Segment Start: Passage to read

Pain management is one of the most important aspects of running a care home to get right. Pain affects people’s quality of life like nothing else and can cause huge problems if it is left unchecked and allowed to get out of control. As with many aspects of running a modern care home, there are a number of digital tools available now to help carers manage their patients’ or residents’ pain more effectively. One of these tools is PainChek, which integrates seamlessly with the Care Vision care management software for fully comprehensive, real-time pain management.

Your partner in pain management

The PainChek pain managements works with AI technology to help residents and patients report and verbalise their pain more easily. A smart phone camera uses AI driven facial recognition techniques to identify the presence of pain in a patient, such as muscle movements, vocalisations and facial expressions. It uses these details to calculate a pain score and assess the seriousness of the situation.

The system also allows carers, or the person themselves, to manually input their pain symptoms and give a self-assessed pain score to share how much discomfort they are experiencing and where they are feeling the pain on their body. It can also make suggestions to help the carer diagnose the source of the pain and take action to ease it. This helps the carer provide better informed, more confident care at the exact point when the resident or patient needs it most – when they are experiencing pain.

After a while, the data that builds up around a person’s pain management gives a detailed picture of their ongoing state of health and the effects that any medical conditions they live with have on their wellbeing. This helps improve the quality of pain management provided and can even help predict when someone might experience increases in pain or discomfort.

Benefits to using PainChek

As well as the sophisticated AI technology, PainChek provides carers with a single platform to record pain symptoms, describe the strength using numerical scores and receive guidance regarding how to manage it. The data collected helps build up a wider picture of the person’s health and ensures continuous, accurate data for auditing, reporting and training purposes. An associated app allows the system to be used on the go, anywhere and at any time for immediate pain management and relief.

The system can also be linked to other aspects of care management, such as eMAR medication dispensing systems and nurse call integration functions. Together, these digital healthcare tools help keep people requiring higher levels of care safer and more comfortable.

Segment End: Passage to read
Segment Start: Source data

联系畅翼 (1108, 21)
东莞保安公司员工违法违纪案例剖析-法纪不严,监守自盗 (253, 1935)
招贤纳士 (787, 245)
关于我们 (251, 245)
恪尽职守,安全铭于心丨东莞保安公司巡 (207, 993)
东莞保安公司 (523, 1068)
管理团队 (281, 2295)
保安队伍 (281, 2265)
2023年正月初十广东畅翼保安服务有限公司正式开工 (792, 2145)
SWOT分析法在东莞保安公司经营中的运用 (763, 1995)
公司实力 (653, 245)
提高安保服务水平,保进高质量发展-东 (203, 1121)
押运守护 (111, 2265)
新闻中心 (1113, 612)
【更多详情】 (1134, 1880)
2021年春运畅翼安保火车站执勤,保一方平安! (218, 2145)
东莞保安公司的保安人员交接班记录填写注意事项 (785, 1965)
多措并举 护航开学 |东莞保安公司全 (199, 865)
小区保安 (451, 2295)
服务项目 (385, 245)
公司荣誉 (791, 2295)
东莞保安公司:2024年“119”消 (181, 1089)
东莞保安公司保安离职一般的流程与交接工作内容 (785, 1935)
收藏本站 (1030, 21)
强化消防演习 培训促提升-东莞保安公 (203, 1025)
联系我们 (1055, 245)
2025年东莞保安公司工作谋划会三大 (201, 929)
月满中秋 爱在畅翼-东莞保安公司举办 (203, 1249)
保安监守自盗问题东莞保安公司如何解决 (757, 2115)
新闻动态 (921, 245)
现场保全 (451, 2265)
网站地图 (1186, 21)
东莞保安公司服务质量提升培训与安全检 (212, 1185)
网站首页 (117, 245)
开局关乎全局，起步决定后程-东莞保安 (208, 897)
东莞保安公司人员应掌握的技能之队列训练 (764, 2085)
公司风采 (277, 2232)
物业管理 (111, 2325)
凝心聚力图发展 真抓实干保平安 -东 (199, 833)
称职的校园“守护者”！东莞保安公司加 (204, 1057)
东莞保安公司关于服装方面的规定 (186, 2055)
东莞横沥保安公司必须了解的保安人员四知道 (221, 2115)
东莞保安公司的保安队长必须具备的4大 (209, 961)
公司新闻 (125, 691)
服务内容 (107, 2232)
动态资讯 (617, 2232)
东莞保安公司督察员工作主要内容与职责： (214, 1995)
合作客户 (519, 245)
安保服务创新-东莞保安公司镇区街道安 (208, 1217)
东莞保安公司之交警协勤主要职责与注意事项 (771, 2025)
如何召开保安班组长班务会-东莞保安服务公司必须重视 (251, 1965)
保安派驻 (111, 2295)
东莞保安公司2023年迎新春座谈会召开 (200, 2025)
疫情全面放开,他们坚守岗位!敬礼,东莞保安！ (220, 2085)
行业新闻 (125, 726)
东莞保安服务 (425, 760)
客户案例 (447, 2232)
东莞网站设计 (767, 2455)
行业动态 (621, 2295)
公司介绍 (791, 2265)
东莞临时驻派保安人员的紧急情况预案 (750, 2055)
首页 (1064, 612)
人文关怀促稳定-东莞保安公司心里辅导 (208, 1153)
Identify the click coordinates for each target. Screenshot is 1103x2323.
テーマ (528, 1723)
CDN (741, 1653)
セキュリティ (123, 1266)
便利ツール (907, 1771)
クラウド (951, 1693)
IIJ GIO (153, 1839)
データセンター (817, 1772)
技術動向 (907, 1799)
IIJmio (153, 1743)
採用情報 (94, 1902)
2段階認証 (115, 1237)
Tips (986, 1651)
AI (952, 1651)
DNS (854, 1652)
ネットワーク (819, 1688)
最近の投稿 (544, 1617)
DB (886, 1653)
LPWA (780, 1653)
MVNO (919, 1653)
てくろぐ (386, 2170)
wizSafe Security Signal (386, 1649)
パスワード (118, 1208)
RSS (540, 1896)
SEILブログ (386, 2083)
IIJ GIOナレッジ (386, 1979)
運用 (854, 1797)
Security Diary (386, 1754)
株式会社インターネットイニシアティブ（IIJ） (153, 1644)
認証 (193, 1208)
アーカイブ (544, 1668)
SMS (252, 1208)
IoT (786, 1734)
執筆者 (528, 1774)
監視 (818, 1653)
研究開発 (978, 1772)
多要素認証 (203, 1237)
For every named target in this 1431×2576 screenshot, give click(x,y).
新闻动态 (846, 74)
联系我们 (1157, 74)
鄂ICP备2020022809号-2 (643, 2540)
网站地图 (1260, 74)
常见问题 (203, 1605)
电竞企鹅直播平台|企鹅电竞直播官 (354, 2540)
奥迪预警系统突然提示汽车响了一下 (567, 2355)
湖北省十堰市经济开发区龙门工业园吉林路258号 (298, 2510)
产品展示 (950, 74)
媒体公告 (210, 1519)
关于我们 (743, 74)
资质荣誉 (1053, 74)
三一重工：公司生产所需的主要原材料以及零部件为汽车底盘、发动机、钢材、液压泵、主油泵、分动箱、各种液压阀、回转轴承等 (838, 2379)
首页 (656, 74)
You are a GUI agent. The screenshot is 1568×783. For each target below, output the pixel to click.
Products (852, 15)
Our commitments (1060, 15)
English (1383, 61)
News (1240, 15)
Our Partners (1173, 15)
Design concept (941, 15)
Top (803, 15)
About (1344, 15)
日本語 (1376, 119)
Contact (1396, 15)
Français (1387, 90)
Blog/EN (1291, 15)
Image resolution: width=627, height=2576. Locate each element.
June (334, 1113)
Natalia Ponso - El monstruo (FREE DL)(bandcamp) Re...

Segment End: Source data

### Work instruction 1
Answer these questions using the passage on PainChek pain management.
(a) Which care management software does PainChek integrate with?
(b) Whose camera does the system use for its AI-driven facial recognition?
(c) What kind of medication dispensing systems can the system be linked to?
### Work instruction 2
Reproduce the passage on PainChek pain management between "After a while, the" and "management and relief.", inclusive.
### Work instruction 3
Write the next part of the passage on PainChek pain management, picking up after its final sentence.

### Task answer 1
(a) Care Vision
(b) A smart phone's
(c) eMAR medication dispensing systems

### Task answer 2
After a while, the data that builds up around a person’s pain management gives a detailed picture of their ongoing state of health and the effects that any medical conditions they live with have on their wellbeing. This helps improve the quality of pain management provided and can even help predict when someone might experience increases in pain or discomfort.

Benefits to using PainChek

As well as the sophisticated AI technology, PainChek provides carers with a single platform to record pain symptoms, describe the strength using numerical scores and receive guidance regarding how to manage it. The data collected helps build up a wider picture of the person’s health and ensures continuous, accurate data for auditing, reporting and training purposes. An associated app allows the system to be used on the go, anywhere and at any time for immediate pain management and relief.

### Task answer 3
Pain management solutions such as PainChek can also help carers learn more about patients and residents with cognitive impairments. The facial recognition technology allows users to identify signs of pain in non-verbal or cognitively impaired people, just by scanning their face. The tool can be used alongside other diagnostic methods, such as speaking to the person and their family, consulting medical records and carrying out medical tests on site or in a hospital or specialist medical facility.

Other pain management tips

As well as investing in a digital pain management tool such as PainChek, there are plenty of other ways for care providers to help their residents and patients deal with pain. Watching people’s diets to ensure that they are getting a well balanced mix of the necessary nutrients and are not being exposed to foods or drinks that they could have allergies to.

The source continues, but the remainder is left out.